# [Task to carry out]
Copy the entries below exactly, but only from the line containing "Switch to the Experiments tab" through the final line.

# [Stored data]
***

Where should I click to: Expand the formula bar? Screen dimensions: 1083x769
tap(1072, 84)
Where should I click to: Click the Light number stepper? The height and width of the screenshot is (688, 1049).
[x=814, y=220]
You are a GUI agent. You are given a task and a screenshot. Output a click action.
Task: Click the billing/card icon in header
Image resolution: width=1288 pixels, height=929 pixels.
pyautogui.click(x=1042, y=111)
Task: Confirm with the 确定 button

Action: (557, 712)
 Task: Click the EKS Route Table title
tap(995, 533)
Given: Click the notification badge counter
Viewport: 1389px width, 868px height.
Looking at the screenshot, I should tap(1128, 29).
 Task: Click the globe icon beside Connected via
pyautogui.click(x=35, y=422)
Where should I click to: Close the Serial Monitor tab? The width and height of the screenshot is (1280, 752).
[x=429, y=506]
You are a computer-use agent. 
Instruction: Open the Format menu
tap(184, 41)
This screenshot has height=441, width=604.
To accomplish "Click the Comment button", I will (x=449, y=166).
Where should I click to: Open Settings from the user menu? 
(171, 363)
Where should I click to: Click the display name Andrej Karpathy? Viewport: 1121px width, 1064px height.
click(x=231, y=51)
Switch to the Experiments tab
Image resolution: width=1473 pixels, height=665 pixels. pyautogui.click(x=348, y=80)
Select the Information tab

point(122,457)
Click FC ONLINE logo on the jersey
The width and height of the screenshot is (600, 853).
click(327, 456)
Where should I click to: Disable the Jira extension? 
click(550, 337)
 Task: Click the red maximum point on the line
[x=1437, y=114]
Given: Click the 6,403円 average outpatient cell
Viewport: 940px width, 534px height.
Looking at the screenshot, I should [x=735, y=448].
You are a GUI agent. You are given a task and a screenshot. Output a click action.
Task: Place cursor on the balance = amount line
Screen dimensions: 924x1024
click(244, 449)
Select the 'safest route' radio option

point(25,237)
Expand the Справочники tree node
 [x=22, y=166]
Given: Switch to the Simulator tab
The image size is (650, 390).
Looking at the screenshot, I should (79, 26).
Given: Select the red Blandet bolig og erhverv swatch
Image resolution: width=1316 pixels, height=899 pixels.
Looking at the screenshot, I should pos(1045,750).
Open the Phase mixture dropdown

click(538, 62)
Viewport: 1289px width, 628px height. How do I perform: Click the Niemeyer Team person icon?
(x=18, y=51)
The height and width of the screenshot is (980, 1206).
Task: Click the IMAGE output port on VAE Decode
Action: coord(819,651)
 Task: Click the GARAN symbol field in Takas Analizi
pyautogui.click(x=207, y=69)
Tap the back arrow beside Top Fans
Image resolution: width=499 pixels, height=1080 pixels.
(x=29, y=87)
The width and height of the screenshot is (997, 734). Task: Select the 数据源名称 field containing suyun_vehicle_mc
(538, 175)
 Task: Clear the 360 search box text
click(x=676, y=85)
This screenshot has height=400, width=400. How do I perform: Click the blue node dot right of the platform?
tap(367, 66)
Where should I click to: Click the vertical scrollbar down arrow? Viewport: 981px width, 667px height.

***

# [Completed exercise]
Switch to the Experiments tab
Image resolution: width=1473 pixels, height=665 pixels. pyautogui.click(x=348, y=80)
Select the Information tab

point(122,457)
Click FC ONLINE logo on the jersey
The width and height of the screenshot is (600, 853).
click(327, 456)
Where should I click to: Disable the Jira extension? 
click(550, 337)
 Task: Click the red maximum point on the line
[x=1437, y=114]
Given: Click the 6,403円 average outpatient cell
Viewport: 940px width, 534px height.
Looking at the screenshot, I should [x=735, y=448].
You are a GUI agent. You are given a task and a screenshot. Output a click action.
Task: Place cursor on the balance = amount line
Screen dimensions: 924x1024
click(244, 449)
Select the 'safest route' radio option

point(25,237)
Expand the Справочники tree node
 [x=22, y=166]
Given: Switch to the Simulator tab
The image size is (650, 390).
Looking at the screenshot, I should (79, 26).
Given: Select the red Blandet bolig og erhverv swatch
Image resolution: width=1316 pixels, height=899 pixels.
Looking at the screenshot, I should pos(1045,750).
Open the Phase mixture dropdown

click(538, 62)
Viewport: 1289px width, 628px height. How do I perform: Click the Niemeyer Team person icon?
(x=18, y=51)
The height and width of the screenshot is (980, 1206).
Task: Click the IMAGE output port on VAE Decode
Action: coord(819,651)
 Task: Click the GARAN symbol field in Takas Analizi
pyautogui.click(x=207, y=69)
Tap the back arrow beside Top Fans
Image resolution: width=499 pixels, height=1080 pixels.
(x=29, y=87)
The width and height of the screenshot is (997, 734). Task: Select the 数据源名称 field containing suyun_vehicle_mc
(538, 175)
 Task: Clear the 360 search box text
click(x=676, y=85)
This screenshot has height=400, width=400. How do I perform: Click the blue node dot right of the platform?
tap(367, 66)
Where should I click to: Click the vertical scrollbar down arrow? Viewport: 981px width, 667px height.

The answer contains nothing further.